Job
Swap "dropdown" for "menu" in the entries, beginning at the line that has "Given: Open the スキャン履歴 tab" and stopping after the line that has "tap(638, 197)". Return only those lines, with nothing else changed.
===== Source data
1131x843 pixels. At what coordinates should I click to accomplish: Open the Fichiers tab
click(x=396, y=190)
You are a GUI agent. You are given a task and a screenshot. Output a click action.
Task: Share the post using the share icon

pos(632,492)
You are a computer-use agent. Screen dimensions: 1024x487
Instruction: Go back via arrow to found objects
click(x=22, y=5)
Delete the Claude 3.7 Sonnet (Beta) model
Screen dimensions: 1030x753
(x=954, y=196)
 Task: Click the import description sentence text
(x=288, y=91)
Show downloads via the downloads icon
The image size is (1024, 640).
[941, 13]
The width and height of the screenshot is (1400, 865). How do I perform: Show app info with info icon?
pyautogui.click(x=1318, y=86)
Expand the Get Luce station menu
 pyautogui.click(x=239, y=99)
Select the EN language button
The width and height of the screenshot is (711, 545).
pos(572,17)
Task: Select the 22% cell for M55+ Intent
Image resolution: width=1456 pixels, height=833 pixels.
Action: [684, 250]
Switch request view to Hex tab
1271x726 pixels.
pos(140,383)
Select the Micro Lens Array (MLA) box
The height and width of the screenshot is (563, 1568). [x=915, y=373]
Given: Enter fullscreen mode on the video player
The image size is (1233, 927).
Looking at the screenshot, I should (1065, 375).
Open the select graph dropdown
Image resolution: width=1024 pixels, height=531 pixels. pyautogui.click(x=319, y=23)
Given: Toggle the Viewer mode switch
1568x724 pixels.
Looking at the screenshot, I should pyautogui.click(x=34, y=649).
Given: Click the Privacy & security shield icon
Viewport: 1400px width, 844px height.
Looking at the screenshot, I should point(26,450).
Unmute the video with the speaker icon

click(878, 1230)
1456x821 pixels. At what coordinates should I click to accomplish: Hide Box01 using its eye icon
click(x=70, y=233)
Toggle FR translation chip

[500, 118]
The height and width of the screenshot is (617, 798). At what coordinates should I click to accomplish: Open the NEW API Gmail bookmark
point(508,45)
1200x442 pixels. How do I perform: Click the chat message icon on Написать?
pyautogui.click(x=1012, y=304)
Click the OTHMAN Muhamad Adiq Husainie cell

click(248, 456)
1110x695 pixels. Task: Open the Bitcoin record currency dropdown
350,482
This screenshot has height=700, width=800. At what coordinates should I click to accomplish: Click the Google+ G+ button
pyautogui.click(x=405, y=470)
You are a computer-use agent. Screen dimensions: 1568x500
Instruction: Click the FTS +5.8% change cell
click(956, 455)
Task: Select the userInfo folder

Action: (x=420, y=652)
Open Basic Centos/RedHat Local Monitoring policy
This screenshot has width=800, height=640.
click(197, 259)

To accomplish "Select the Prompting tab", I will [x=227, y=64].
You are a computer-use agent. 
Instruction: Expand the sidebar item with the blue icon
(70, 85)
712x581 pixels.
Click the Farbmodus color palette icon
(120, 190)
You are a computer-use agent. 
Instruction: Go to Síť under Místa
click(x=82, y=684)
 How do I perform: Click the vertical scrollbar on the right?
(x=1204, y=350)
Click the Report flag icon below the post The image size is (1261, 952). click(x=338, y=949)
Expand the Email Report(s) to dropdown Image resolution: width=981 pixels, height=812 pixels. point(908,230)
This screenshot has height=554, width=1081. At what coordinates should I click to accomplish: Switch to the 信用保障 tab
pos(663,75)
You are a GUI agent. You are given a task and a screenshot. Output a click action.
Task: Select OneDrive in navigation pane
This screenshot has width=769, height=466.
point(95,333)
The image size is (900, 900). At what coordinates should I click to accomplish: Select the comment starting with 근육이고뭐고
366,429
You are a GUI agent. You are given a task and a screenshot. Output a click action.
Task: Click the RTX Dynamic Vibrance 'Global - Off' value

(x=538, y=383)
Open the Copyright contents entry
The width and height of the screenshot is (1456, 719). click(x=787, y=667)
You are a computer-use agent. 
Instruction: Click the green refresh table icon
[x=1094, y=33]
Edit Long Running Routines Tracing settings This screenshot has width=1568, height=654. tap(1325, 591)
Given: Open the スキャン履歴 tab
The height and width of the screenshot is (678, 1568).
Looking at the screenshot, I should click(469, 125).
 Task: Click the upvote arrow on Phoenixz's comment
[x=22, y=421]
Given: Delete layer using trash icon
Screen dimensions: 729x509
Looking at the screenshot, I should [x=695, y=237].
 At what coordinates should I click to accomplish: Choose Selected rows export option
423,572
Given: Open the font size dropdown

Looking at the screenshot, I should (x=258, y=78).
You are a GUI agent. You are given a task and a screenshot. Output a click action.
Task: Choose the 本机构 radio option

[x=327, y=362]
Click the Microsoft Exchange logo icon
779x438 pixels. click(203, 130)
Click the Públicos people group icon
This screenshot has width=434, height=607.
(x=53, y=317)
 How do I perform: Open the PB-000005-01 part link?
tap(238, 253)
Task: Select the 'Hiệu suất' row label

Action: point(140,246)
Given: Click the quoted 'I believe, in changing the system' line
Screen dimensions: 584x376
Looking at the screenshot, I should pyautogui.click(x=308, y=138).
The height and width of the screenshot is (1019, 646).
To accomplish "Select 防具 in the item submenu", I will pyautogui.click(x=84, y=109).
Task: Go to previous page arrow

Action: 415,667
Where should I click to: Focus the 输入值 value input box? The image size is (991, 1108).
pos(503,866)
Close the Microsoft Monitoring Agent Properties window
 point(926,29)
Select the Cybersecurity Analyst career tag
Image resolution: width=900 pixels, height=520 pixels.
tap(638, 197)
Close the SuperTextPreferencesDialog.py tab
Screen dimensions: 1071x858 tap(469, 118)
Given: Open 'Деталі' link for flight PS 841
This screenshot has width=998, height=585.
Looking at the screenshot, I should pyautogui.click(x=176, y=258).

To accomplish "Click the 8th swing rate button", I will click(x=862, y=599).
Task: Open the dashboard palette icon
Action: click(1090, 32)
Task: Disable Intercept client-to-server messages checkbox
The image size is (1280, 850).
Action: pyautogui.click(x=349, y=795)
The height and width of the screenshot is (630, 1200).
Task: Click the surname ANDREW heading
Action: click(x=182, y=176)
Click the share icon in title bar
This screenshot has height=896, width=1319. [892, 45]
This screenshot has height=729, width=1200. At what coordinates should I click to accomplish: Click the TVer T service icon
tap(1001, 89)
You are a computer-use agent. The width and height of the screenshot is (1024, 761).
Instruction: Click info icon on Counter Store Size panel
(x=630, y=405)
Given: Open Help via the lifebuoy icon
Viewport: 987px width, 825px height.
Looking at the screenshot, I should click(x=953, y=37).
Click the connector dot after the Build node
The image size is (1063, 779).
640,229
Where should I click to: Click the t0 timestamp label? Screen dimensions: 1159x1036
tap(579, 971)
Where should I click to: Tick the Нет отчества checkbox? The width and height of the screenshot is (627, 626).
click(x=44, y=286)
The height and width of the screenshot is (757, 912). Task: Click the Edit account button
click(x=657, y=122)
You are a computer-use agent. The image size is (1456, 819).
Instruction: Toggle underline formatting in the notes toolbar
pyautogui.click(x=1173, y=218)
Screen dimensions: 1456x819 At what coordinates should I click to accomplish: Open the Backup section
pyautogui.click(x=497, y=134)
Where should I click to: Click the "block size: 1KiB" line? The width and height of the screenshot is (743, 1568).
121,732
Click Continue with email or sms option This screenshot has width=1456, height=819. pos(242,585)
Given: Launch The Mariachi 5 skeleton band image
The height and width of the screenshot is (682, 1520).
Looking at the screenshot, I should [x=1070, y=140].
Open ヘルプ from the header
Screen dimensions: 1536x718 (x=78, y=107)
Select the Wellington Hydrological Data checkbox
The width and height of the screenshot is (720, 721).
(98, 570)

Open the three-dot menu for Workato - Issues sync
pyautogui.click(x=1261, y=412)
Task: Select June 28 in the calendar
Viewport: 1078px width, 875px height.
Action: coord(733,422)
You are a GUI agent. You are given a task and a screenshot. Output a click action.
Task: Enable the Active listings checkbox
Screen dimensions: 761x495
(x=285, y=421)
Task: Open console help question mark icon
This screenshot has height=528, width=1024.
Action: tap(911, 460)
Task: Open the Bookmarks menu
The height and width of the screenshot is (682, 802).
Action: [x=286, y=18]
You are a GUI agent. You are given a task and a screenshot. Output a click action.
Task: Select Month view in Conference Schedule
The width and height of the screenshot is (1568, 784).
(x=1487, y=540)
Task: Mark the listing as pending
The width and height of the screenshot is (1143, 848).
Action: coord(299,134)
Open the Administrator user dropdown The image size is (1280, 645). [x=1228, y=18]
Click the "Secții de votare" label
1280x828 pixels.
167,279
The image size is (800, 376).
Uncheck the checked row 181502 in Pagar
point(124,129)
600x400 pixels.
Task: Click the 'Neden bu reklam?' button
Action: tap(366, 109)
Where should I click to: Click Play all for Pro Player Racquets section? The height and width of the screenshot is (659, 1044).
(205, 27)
==========
Written solution
Given: Open the スキャン履歴 tab
The height and width of the screenshot is (678, 1568).
Looking at the screenshot, I should click(469, 125).
 Task: Click the upvote arrow on Phoenixz's comment
[x=22, y=421]
Given: Delete layer using trash icon
Screen dimensions: 729x509
Looking at the screenshot, I should [x=695, y=237].
 At what coordinates should I click to accomplish: Choose Selected rows export option
423,572
Given: Open the font size menu

Looking at the screenshot, I should (x=258, y=78).
You are a GUI agent. You are given a task and a screenshot. Output a click action.
Task: Choose the 本机构 radio option

[x=327, y=362]
Click the Microsoft Exchange logo icon
779x438 pixels. click(203, 130)
Click the Públicos people group icon
This screenshot has width=434, height=607.
(x=53, y=317)
 How do I perform: Open the PB-000005-01 part link?
tap(238, 253)
Task: Select the 'Hiệu suất' row label

Action: point(140,246)
Given: Click the quoted 'I believe, in changing the system' line
Screen dimensions: 584x376
Looking at the screenshot, I should pyautogui.click(x=308, y=138).
The height and width of the screenshot is (1019, 646).
To accomplish "Select 防具 in the item submenu", I will pyautogui.click(x=84, y=109).
Task: Go to previous page arrow

Action: 415,667
Where should I click to: Focus the 输入值 value input box? The image size is (991, 1108).
pos(503,866)
Close the Microsoft Monitoring Agent Properties window
 point(926,29)
Select the Cybersecurity Analyst career tag
Image resolution: width=900 pixels, height=520 pixels.
tap(638, 197)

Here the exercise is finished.